Things to do:
1. Answer from the text on Chinese export porcelain:
(a) Which country discovered a sea route to China in the 16th century?
(b) What collection do the tea and coffee wares in the installation come from?
(c) From which continent was coffee imported to Europe?
2. Repeat word for word the part of the text on Chinese export porcelain starting with "Tea and coffee were" and going on through "sophisticated Western societies.".

Many people believe that the emergence of China as a global trading powerhouse is a recent development. History, on the other hand, reveals a far more complex story. Even before the birth of Christ, China was exported to the West across the famed Silk Road in exchange for Roman products such as wool, textiles, asbestos, and glass. In the 16th century, after Portugal discovered a sea route to China, this trade between East and West was widely expanded. Chinese ceramics-heavier and bulkier than silk-now started to be exported to Europe, whereas previously this was possible only in small quantities via land routes. Moreover, a taste for Chinese objects displaying decorative motifs such as dragons, strange birds, and fanciful landscapes with pagodas, stylized trees, and foliage became very fashionable in European society. This fascination with the “exotic” in the 17th and 18th century was labeled “chinoiserie” and decisively influenced Western styles such as the Baroque and Rococo.
This installation of Chinese export porcelain focuses not on ceramics that the Chinese made for themselves but products that they made exclusively for foreign markets. The theme is tea and coffee wares from the Shirley M. Mueller Collection, one of the premier private holdings in the United States.
Tea and coffee were initially considered as medicines and luxurious delicacies. They were imported to Europe at great cost and effort from Asia and Africa respectively. Both became an integral part of the fascination with the exotic in sophisticated Western societies.
This installation succinctly shows what part Chinese export teapots and coffee pots played in a complex scenario that evolved in the 17th and 18th centuries. It also illustrates, once again, the dynamic and prolific interaction between Asia and the West over centuries.

Excerpted data:
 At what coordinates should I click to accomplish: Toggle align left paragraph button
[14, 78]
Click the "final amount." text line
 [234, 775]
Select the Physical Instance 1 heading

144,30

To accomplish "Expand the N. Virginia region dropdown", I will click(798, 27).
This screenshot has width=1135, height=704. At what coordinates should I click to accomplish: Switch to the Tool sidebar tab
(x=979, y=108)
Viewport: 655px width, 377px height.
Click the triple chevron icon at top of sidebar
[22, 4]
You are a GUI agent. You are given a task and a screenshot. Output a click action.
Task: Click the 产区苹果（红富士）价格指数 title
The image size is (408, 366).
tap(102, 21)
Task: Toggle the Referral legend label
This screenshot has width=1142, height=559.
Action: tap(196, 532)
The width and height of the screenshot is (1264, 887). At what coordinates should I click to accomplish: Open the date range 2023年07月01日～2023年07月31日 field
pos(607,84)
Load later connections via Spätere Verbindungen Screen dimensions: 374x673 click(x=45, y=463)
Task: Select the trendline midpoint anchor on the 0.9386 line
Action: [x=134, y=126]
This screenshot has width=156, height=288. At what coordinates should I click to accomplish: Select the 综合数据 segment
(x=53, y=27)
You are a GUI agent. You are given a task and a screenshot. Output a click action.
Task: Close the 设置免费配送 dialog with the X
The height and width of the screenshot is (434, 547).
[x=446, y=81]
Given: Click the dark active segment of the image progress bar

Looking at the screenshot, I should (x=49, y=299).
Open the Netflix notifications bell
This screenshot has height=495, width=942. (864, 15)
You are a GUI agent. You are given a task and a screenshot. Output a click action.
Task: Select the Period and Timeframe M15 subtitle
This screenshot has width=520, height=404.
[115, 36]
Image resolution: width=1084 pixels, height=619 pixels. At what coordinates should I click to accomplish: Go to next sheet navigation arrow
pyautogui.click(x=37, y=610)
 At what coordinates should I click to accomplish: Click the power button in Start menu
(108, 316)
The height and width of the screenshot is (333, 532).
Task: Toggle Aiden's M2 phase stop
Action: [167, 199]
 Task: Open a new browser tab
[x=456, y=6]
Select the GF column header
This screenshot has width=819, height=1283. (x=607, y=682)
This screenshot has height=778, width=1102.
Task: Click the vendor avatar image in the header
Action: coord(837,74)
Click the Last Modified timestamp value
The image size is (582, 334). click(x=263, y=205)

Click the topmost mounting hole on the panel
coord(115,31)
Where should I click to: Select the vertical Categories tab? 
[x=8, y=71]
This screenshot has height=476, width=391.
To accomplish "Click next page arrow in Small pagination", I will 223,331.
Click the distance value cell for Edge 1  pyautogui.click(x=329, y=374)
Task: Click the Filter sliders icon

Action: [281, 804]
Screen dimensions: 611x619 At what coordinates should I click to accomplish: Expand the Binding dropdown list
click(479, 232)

List of answers:
1.
(a) Portugal
(b) The Shirley M. Mueller Collection
(c) Africa

2.
Tea and coffee were initially considered as medicines and luxurious delicacies. They were imported to Europe at great cost and effort from Asia and Africa respectively. Both became an integral part of the fascination with the exotic in sophisticated Western societies.